Less govt loans push farmers to high-interest pvt loans

Ifthekhar Mahmud . Dhaka | Update:

Less govt loans push farmers to high-interest pvt loansFarmers take loans at higher interest from the private sector as they get very little loans at low interest rate from the government, according to an investigation of Prothom Alo.

The investigation reveals as the government purchases small quantities of paddy, the farmers are compelled to sell paddy at lower prices to repay the loans, incurring huge losses.

The situation of agri-loans was highlighted in an assessment by the International Food Policy Research Institute (IFPRI), an international food policy consultation organisation.

The assessment shows farmers take 81 per cent of their loans from the non-government organisation (NGO), relatives, private banks, and local moneylenders. The interest rates of these loan are between 19 per cent and 63 per cent.
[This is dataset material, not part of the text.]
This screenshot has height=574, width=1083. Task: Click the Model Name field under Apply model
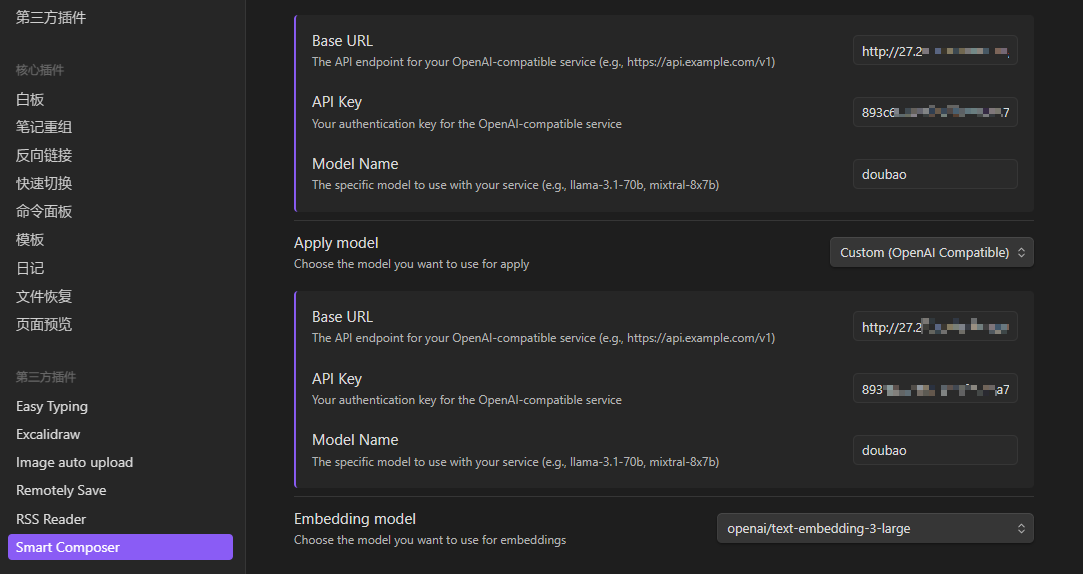[x=934, y=450]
The government agriculture bank gives loans at 9 per cent interest. But only six per cent of total loans come from the agriculture bank.

In its assessment carried out in 2015, IFPRI submitted its recommendations to the agriculture ministry on 20 May. The organisation says the agri loan and the interest rate are almost similar. The farmers have to be given loans at low interest rates to be saved according to the recommendations.
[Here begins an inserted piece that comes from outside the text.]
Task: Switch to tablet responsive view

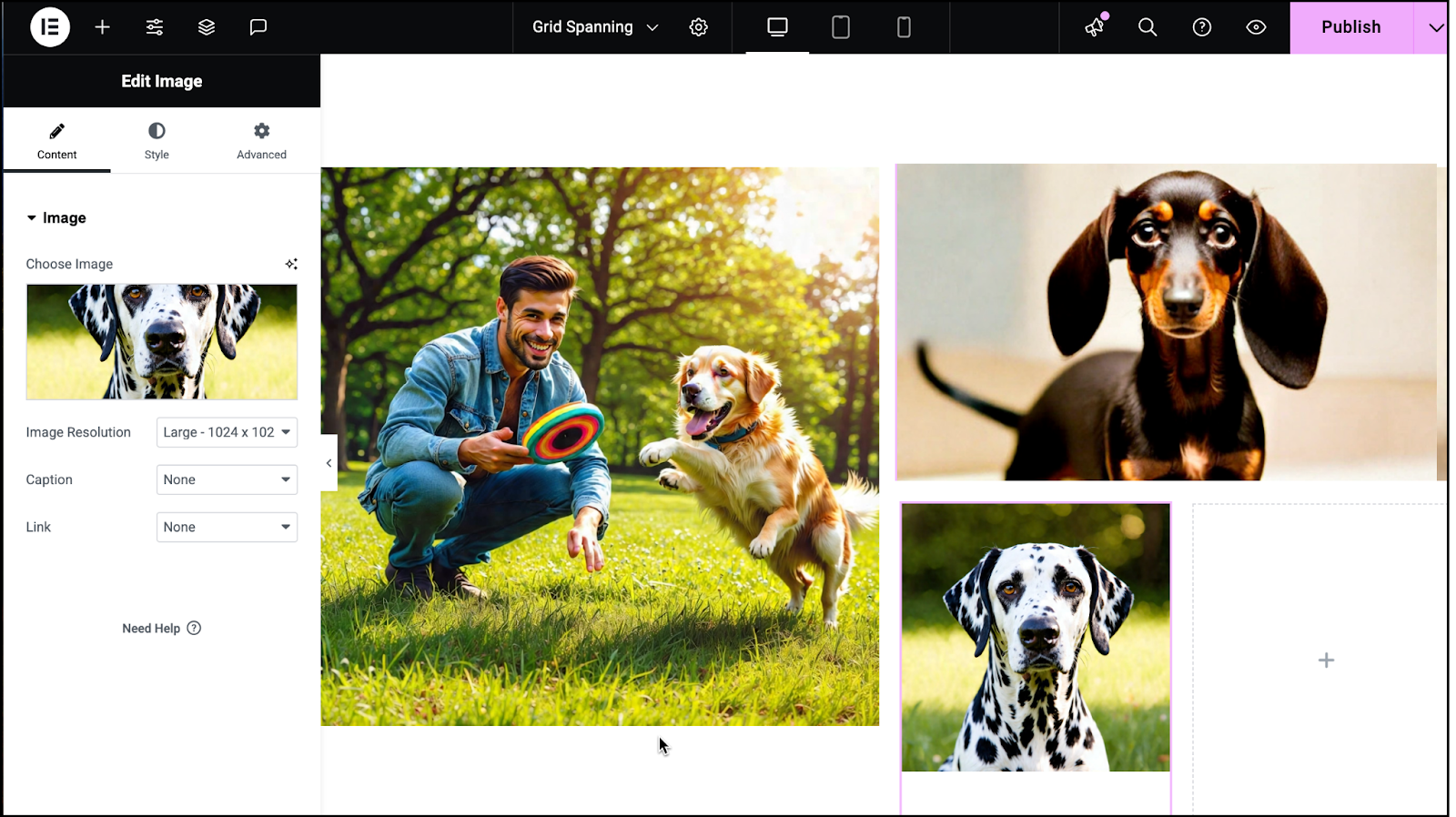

The production cost of paddy is much higher than in neighbouring India due to high interest rates. According to the agriculture ministry of India, production costs of one kg paddy is Tk 18.75 in the current year. The government procures one kg for Tk 20.80. The production cost of one kg paddy is below Tk 20 in major paddy producing countries including Thailand, Cambodia and Vietnam. On the contrary, the production cost of one kg paddy is Tk 25 in Bangladesh and the government purchases this at Tk 26.

A record 20 million tonnes of Boro paddy were produced this year. The government will buy only 150,000 tonnes of paddy at Tk 26. The farmers are hardly getting loans from the government and they are unable to sell their paddy at the price fixed by the government.

While visiting major paddy producing districts recently, the Prothom Alo correspondent found the daily wage for a labourer was Tk 700-800. Pressure is mounting on the farmers to pay the loans which they took before cultivation. As a result, the farmers are compelled to sell paddy at Tk 12-15 per kg. Under such circumstance, the government and private organisations have not yet taken any step to relax the loan installments and interest rate. It would be difficult for small and medium level farmers to pay the installments in the current Boro season.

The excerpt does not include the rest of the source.